TASK OBJECTIVE
Please reproduce the records below verbatim, from the line containing "PDF's Available For Purchase (94, 86)" through the line containing "Apply (44, 700)", both included.

GIVEN INFORMATION
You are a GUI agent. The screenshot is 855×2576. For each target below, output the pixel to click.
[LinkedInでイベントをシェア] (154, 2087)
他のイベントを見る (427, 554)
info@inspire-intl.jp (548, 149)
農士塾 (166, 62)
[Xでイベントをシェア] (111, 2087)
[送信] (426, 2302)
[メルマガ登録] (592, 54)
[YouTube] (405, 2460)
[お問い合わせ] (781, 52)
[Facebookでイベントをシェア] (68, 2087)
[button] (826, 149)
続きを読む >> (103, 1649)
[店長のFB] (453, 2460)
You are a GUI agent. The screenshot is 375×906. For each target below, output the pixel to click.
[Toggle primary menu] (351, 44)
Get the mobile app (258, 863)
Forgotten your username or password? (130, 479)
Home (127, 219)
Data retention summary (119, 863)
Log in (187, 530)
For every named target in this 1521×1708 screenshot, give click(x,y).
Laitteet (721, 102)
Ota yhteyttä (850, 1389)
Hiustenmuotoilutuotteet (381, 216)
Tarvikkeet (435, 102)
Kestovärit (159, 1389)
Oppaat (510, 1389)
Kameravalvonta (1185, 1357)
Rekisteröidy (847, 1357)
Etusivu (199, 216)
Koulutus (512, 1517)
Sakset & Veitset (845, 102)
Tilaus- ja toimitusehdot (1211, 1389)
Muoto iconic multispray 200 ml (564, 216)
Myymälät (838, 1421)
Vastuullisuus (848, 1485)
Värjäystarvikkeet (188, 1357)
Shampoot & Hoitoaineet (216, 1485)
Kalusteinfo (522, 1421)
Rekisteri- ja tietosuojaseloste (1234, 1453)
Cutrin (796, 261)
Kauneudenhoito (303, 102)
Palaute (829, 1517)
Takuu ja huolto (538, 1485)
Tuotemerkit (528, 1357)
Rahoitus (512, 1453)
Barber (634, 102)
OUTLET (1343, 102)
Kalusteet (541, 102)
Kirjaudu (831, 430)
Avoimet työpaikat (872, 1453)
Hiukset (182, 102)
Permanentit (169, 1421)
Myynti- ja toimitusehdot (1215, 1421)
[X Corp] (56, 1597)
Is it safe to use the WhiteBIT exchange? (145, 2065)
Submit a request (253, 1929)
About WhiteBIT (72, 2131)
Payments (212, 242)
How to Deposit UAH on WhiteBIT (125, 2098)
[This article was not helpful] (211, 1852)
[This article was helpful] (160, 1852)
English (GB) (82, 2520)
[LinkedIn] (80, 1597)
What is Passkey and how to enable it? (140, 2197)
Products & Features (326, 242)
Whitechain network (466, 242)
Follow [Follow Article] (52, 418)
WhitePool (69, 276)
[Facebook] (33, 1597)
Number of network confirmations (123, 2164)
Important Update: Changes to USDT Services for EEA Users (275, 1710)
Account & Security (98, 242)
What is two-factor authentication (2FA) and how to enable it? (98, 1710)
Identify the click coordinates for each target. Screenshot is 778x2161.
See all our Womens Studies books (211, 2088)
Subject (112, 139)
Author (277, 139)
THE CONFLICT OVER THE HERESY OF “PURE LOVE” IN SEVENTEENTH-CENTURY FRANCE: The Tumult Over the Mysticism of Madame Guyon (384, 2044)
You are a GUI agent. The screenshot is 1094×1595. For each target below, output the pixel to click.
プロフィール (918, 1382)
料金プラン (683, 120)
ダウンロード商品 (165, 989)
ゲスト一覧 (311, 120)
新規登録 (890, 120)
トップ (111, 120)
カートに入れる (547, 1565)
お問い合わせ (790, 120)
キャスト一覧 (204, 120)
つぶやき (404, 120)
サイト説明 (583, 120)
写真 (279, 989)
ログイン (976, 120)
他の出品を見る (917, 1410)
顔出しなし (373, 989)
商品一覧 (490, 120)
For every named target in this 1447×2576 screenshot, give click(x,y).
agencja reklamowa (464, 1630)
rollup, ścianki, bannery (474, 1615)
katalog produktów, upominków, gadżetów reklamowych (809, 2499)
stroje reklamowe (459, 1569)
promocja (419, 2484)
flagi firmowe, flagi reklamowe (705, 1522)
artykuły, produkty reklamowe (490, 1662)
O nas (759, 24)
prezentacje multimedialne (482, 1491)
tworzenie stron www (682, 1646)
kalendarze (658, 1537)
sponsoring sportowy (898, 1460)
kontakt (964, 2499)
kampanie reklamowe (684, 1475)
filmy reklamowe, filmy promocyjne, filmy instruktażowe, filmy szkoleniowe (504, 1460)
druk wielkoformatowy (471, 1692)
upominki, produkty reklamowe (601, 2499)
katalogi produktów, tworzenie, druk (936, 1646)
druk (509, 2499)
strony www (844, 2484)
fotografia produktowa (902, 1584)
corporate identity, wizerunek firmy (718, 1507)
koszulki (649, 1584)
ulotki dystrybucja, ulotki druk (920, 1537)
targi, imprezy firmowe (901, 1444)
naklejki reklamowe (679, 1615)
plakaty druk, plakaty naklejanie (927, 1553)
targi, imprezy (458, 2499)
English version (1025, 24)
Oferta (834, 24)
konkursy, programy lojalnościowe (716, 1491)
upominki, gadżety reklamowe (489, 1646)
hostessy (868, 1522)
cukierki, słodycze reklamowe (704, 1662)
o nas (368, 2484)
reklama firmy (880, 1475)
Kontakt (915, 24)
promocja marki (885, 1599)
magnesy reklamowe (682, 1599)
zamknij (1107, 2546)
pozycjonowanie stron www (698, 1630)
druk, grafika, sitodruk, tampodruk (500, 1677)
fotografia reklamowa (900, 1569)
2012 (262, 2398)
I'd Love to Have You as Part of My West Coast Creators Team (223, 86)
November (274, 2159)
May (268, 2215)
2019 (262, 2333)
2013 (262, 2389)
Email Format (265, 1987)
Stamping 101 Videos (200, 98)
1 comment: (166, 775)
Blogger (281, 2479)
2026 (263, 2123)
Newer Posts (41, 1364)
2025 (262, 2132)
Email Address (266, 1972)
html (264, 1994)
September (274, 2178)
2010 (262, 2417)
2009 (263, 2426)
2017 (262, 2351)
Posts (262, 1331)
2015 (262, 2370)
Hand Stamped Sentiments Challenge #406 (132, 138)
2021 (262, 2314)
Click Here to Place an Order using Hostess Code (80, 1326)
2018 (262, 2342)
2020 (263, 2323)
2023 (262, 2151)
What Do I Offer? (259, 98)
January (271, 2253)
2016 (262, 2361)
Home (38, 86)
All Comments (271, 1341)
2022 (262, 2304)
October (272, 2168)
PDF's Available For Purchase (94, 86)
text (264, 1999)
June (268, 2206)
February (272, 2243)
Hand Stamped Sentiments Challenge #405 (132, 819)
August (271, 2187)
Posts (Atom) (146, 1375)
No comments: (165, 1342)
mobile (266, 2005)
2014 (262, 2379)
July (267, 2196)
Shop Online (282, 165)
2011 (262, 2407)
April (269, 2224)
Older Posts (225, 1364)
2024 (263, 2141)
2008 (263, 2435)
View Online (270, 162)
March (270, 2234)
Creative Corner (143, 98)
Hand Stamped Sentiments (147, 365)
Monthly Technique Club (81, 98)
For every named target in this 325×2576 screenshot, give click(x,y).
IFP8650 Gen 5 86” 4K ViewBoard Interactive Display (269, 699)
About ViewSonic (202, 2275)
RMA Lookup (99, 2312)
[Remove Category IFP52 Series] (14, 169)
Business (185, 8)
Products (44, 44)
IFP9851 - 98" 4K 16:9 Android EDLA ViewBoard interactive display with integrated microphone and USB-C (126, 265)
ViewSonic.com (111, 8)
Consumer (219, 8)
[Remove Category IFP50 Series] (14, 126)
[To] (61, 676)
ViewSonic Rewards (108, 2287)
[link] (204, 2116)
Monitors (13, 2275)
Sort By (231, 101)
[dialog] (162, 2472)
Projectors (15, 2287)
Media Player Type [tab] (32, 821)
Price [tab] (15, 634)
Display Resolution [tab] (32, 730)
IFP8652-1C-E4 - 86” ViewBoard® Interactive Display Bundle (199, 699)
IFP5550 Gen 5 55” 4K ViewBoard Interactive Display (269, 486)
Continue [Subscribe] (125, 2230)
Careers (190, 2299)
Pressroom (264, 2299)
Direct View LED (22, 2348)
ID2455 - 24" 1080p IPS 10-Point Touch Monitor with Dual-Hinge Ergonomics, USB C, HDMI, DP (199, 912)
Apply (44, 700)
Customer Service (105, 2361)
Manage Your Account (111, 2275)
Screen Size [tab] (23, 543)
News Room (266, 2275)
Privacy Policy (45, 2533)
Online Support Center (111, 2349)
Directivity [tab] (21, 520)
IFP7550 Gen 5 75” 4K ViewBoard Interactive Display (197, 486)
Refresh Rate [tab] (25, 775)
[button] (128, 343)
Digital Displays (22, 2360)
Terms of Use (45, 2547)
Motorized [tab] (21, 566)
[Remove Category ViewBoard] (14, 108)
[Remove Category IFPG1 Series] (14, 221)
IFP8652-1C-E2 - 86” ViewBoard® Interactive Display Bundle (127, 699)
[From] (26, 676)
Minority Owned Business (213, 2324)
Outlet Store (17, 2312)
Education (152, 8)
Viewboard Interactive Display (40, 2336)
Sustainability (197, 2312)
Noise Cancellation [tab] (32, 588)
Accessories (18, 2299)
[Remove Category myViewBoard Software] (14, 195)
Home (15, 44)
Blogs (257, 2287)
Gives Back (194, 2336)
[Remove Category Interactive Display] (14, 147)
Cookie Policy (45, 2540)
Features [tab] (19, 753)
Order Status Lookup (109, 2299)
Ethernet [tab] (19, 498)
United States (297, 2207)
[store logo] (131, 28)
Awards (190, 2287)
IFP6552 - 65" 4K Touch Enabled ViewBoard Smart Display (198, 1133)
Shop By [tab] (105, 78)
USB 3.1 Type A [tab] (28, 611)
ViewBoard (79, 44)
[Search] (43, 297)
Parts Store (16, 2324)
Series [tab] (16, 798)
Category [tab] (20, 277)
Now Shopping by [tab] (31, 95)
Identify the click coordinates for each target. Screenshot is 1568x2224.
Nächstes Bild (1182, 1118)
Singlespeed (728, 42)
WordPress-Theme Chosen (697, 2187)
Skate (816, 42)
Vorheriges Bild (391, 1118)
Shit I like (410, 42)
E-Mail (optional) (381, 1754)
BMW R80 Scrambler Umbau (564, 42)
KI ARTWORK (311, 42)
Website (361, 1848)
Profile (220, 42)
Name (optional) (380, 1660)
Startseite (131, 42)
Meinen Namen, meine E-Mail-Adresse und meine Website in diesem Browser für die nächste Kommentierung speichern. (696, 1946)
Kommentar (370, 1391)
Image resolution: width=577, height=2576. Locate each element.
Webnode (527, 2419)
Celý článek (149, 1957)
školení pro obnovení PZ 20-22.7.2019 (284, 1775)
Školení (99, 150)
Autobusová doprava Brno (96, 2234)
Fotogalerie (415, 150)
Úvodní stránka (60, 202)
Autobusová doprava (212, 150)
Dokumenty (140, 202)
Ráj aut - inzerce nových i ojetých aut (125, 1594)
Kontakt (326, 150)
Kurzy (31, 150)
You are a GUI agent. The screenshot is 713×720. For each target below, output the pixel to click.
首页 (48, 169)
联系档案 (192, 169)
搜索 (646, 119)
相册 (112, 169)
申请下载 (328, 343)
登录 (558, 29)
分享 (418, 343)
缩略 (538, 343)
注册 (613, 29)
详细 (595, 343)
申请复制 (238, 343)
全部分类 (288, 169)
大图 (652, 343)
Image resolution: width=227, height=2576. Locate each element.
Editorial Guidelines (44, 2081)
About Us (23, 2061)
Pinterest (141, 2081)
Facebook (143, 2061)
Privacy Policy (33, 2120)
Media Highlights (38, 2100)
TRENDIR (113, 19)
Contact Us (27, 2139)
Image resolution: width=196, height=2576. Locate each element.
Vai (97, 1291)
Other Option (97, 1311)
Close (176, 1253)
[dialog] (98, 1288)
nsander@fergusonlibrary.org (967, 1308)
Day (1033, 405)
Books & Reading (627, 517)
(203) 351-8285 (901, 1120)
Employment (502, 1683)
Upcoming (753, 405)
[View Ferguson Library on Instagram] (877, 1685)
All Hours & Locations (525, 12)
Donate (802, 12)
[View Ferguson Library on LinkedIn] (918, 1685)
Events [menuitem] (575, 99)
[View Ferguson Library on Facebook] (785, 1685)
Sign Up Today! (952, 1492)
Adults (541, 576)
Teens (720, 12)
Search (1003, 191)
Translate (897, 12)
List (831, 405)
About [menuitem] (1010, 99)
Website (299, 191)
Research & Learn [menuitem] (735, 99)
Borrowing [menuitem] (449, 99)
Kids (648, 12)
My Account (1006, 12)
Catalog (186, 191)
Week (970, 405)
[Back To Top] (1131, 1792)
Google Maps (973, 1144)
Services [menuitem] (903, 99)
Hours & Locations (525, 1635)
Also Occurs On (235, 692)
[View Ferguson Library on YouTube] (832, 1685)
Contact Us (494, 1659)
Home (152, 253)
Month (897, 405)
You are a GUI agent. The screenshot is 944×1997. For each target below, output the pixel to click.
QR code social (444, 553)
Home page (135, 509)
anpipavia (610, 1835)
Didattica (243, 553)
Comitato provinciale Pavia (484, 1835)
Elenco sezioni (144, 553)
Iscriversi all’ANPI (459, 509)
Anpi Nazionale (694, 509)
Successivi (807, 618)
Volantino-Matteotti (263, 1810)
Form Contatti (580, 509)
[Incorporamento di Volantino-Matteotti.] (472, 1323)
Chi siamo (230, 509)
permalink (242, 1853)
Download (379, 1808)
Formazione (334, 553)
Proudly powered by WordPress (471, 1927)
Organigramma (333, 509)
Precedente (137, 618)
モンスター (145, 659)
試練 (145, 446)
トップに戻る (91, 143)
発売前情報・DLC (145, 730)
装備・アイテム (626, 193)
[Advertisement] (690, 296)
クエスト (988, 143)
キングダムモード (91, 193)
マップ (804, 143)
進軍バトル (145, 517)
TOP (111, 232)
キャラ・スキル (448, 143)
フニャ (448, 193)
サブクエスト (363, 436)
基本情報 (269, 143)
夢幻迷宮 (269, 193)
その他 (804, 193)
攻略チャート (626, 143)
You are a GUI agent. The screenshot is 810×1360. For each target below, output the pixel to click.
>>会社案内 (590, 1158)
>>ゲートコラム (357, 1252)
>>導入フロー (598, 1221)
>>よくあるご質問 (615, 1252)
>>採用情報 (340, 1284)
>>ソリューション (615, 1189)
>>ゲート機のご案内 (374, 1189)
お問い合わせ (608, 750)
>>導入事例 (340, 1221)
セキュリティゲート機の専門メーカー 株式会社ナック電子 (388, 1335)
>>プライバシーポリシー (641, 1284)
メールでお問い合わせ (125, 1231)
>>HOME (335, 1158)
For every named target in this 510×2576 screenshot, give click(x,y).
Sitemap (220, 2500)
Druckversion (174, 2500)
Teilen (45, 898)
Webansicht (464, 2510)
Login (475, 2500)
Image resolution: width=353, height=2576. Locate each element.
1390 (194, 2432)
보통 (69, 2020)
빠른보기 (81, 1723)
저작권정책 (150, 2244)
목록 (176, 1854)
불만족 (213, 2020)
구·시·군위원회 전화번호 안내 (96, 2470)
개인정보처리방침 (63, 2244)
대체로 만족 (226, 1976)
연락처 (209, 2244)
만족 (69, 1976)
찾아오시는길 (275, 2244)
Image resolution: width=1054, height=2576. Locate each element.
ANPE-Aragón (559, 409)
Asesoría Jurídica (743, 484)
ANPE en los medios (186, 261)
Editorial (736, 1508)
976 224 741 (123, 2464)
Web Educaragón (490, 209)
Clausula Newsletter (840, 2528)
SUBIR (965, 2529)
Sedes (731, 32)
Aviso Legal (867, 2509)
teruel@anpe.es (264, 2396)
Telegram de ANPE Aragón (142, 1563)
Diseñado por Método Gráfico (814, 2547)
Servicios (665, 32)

ANSWER BELOW
PDF's Available For Purchase (94, 86)
text (264, 1999)
June (268, 2206)
February (272, 2243)
Hand Stamped Sentiments Challenge #405 (132, 819)
August (271, 2187)
Posts (Atom) (146, 1375)
No comments: (165, 1342)
mobile (266, 2005)
2014 (262, 2379)
July (267, 2196)
Shop Online (282, 165)
2011 (262, 2407)
April (269, 2224)
Older Posts (225, 1364)
2024 (263, 2141)
2008 (263, 2435)
View Online (270, 162)
March (270, 2234)
Creative Corner (143, 98)
Hand Stamped Sentiments (147, 365)
Monthly Technique Club (81, 98)
For every named target in this 325×2576 screenshot, give click(x,y).
IFP8650 Gen 5 86” 4K ViewBoard Interactive Display (269, 699)
About ViewSonic (202, 2275)
RMA Lookup (99, 2312)
[Remove Category IFP52 Series] (14, 169)
Business (185, 8)
Products (44, 44)
IFP9851 - 98" 4K 16:9 Android EDLA ViewBoard interactive display with integrated microphone and USB-C (126, 265)
ViewSonic.com (111, 8)
Consumer (219, 8)
[Remove Category IFP50 Series] (14, 126)
[To] (61, 676)
ViewSonic Rewards (108, 2287)
[link] (204, 2116)
Monitors (13, 2275)
Sort By (231, 101)
[dialog] (162, 2472)
Projectors (15, 2287)
Media Player Type [tab] (32, 821)
Price [tab] (15, 634)
Display Resolution [tab] (32, 730)
IFP8652-1C-E4 - 86” ViewBoard® Interactive Display Bundle (199, 699)
IFP5550 Gen 5 55” 4K ViewBoard Interactive Display (269, 486)
Continue [Subscribe] (125, 2230)
Careers (190, 2299)
Pressroom (264, 2299)
Direct View LED (22, 2348)
ID2455 - 24" 1080p IPS 10-Point Touch Monitor with Dual-Hinge Ergonomics, USB C, HDMI, DP (199, 912)
Apply (44, 700)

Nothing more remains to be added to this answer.